Substitua "3D Map" por "3D Chart" e reescreva tudo desde a linha que contém "Uncheck the DEM" até a linha que contém "Looking at the screenshot, I should tap(857, 59).", sem nenhuma outra alteração.

*Linhas de dados*
□ □ □ □
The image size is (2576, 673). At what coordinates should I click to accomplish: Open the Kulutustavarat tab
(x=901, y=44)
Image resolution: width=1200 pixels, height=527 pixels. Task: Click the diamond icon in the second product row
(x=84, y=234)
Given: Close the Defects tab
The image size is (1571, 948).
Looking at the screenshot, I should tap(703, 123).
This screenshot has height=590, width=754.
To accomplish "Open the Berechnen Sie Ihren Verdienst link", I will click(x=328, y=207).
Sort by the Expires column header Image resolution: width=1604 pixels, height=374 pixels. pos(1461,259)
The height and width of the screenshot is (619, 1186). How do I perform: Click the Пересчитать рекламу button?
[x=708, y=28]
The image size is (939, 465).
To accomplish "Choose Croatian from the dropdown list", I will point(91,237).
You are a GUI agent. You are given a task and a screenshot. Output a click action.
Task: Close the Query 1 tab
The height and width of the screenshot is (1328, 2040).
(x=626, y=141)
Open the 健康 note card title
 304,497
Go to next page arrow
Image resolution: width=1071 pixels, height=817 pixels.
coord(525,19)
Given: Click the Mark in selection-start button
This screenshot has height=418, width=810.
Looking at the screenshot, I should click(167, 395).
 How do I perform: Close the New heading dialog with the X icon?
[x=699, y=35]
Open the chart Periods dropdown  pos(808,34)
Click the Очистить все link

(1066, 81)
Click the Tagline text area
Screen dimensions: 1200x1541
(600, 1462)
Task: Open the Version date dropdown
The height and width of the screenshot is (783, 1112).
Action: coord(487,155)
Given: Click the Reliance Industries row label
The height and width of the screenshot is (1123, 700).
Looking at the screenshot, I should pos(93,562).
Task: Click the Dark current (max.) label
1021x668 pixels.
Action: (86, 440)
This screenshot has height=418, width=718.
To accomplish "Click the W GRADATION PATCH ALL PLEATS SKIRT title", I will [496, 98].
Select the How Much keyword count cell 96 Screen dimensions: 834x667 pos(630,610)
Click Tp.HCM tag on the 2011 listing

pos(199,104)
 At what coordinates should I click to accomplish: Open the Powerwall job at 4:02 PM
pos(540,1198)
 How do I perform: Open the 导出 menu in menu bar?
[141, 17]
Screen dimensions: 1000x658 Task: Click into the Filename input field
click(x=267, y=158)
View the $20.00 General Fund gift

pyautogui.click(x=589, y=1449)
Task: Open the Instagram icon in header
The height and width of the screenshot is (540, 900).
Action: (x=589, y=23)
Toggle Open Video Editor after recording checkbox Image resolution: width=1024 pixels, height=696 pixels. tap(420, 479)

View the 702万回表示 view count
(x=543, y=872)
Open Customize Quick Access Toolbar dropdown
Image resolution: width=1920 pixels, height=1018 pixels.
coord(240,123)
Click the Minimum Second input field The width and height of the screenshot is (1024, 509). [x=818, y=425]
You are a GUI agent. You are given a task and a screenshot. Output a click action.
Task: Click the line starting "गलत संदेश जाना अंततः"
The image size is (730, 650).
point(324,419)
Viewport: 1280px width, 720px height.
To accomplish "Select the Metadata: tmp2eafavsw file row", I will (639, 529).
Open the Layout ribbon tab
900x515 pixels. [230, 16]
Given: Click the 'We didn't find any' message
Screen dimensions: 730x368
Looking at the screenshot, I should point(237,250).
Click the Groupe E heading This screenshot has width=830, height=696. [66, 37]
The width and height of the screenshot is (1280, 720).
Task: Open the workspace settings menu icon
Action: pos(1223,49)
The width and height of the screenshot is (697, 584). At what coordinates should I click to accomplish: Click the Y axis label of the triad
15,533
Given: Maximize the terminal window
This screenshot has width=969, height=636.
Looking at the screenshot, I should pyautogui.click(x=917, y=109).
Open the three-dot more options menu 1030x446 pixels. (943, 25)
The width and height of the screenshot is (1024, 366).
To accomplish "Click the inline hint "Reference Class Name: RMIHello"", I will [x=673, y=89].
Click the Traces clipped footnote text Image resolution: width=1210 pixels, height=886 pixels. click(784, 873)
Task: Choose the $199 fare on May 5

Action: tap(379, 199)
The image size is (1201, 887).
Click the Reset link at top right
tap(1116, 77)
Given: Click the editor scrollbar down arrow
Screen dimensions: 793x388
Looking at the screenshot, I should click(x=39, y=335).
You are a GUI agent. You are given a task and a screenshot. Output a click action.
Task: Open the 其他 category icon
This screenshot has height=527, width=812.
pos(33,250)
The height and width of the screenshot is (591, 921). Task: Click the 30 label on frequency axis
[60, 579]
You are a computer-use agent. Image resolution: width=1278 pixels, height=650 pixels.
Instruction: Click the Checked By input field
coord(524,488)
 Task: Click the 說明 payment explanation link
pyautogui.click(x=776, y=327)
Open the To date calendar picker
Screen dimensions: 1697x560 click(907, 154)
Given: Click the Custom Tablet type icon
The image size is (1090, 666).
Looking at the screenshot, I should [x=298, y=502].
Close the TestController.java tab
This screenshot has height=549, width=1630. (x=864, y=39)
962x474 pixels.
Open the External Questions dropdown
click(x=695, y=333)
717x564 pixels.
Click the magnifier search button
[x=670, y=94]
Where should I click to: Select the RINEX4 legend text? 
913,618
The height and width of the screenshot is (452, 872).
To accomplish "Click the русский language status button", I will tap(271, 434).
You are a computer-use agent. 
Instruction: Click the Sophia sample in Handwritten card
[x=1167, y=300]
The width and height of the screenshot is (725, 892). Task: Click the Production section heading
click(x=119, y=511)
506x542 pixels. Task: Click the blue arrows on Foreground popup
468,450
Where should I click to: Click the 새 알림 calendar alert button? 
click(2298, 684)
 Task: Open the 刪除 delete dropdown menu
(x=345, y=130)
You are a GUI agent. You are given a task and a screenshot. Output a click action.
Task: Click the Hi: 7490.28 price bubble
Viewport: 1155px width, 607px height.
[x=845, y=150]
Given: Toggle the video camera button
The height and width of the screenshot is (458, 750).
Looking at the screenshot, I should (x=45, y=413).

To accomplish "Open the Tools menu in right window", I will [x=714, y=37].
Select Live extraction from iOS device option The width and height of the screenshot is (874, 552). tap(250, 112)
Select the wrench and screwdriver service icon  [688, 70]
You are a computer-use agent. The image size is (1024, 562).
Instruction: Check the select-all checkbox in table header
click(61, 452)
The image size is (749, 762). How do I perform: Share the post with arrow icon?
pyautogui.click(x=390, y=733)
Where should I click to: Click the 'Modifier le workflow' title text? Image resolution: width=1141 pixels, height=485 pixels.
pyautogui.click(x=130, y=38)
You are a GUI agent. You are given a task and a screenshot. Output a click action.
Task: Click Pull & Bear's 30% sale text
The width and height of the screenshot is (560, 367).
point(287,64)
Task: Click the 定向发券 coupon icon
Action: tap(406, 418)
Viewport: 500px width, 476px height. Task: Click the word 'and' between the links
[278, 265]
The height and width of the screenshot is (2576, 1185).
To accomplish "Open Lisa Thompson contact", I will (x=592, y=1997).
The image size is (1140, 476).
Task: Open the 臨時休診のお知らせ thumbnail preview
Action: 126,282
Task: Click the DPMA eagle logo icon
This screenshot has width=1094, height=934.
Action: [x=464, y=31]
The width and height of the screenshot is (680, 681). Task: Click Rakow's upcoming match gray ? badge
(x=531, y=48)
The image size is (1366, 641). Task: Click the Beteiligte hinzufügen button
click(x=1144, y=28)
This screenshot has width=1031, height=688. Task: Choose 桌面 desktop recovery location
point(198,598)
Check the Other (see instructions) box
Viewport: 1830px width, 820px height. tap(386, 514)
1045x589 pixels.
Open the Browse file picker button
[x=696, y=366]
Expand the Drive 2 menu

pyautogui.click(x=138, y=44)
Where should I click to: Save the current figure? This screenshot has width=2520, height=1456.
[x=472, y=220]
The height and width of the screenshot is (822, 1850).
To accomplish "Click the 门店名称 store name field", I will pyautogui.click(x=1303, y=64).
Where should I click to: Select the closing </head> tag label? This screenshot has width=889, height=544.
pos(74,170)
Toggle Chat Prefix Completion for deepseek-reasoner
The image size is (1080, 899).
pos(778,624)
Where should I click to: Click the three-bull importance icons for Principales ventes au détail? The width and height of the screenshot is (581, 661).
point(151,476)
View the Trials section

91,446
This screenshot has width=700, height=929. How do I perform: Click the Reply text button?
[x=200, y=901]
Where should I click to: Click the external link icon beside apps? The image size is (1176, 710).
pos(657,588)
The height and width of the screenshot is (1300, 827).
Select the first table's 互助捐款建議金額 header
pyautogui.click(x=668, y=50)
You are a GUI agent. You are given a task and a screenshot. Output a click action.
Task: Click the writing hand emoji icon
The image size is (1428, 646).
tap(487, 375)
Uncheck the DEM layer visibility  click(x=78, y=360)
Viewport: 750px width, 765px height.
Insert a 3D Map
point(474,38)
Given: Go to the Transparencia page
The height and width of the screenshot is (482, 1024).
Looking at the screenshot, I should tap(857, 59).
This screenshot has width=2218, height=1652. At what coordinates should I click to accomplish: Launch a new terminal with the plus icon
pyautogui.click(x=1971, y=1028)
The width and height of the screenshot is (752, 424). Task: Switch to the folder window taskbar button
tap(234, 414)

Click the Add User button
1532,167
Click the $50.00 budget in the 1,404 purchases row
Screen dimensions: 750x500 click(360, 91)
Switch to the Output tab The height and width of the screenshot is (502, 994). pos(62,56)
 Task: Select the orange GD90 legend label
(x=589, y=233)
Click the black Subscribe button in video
□ □ □ □
*Resolução*
Uncheck the DEM layer visibility  click(x=78, y=360)
Viewport: 750px width, 765px height.
Insert a 3D Chart
point(474,38)
Given: Go to the Transparencia page
The height and width of the screenshot is (482, 1024).
Looking at the screenshot, I should tap(857, 59).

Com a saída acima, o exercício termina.